The large, spreading leaves grow on a stalk as if they had nothing to do with anything else; but the young botanist who may grasp this plume of leaves will find that the root leads along under-ground, till suddenly up comes another plant—a tall stem with panicles of purplish flowers. All these freaks or peculiarities become delightful to the observant eye.

The ground-nut, or wild bean, is a very handsome climber, and peculiar in appearance. The clusters of waxy flowers are rich brown and white, growing very thick, and having the scent of violets. The tubers are often eaten.

The wild kidney-bean is found in copses and along road-sides from Connecticut to Illinois. It climbs high from a perennial root, with clusters of small bright purple flowers.

In rich woodlands in the Middle States and west the pea-nut is very interesting to young searchers. The plant bears two kinds of flowers, the upper ones ripening no fruit, but the lower or under-ground ones bearing the well-known pea-nuts.

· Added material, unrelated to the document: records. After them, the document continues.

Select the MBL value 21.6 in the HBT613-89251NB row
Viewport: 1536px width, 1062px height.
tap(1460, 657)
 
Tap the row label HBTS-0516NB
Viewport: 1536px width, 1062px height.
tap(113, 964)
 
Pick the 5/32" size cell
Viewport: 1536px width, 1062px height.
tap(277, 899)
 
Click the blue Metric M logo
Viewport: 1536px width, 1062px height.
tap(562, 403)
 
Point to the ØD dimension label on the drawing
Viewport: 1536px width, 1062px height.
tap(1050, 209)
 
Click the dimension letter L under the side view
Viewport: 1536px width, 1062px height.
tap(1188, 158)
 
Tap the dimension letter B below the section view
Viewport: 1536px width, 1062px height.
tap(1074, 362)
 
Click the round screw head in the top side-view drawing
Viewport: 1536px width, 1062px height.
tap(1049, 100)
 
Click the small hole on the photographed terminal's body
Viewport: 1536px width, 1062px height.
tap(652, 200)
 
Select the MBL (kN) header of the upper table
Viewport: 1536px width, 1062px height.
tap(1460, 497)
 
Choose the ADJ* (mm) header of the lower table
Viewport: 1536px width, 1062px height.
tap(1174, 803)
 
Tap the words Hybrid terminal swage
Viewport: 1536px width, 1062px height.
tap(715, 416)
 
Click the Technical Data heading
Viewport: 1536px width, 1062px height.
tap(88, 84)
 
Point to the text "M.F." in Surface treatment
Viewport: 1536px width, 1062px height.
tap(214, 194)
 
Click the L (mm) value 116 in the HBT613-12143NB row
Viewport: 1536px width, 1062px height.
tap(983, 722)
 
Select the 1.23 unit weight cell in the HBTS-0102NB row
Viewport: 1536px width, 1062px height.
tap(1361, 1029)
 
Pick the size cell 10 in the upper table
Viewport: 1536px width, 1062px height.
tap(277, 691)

Try to find a remarkable plant belonging to the convolvulus family, the wild-potato vine, or "man of the earth." It is not very easily overlooked. Several stems spring from the same root, growing and twining seven or eight feet high. The leaves are large, and of various shapes—heart-shaped, pointed, and fiddle-shaped. Three or four large blossoms, several inches broad, grow in clusters; the flowers are white, with purple in the tube. This remarkable vine is found in sandy fields and by road-sides from Connecticut to Illinois and south.

A large plant grows by the end of an old country bridge near Canaan, Connecticut. The stems are long and stout, and grow from a huge root that weighs fifteen or twenty pounds.

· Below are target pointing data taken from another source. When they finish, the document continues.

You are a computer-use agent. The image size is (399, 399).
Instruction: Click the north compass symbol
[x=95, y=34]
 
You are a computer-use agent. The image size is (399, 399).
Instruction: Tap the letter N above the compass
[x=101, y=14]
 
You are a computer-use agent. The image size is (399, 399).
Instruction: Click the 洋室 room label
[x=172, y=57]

The beautiful August lilies make the fields and meadows gay; the stately pale yellow lily spotted with brown or purple, the darker yellow, and the fiery red lily, contrasted with the white spiranthes, or ladies-tresses.

Now the radiant heads of countless composite flowers are highest and most showy, and a walk or drive along any country road reveals such masses of color as to arrest and enchant the most unobservant eye.

On one woodland road at Orange, New Jersey, the shades of asters, from the deepest violet-blue and purple to the palest lilac, are bewilderingly beautiful, while the splendid varieties of liatris, or button snakeroot, the rose-purple and white ox-eyed daisies and white asters, golden-rod, and the great open-eyed corn-flowers, or rudbeckias, are certainly beyond description.

Try to find the elegant golden asters, which are more rare. At Cape Cod, Massachusetts, at Nantucket, and on the pine barrens of New Jersey, they may be found.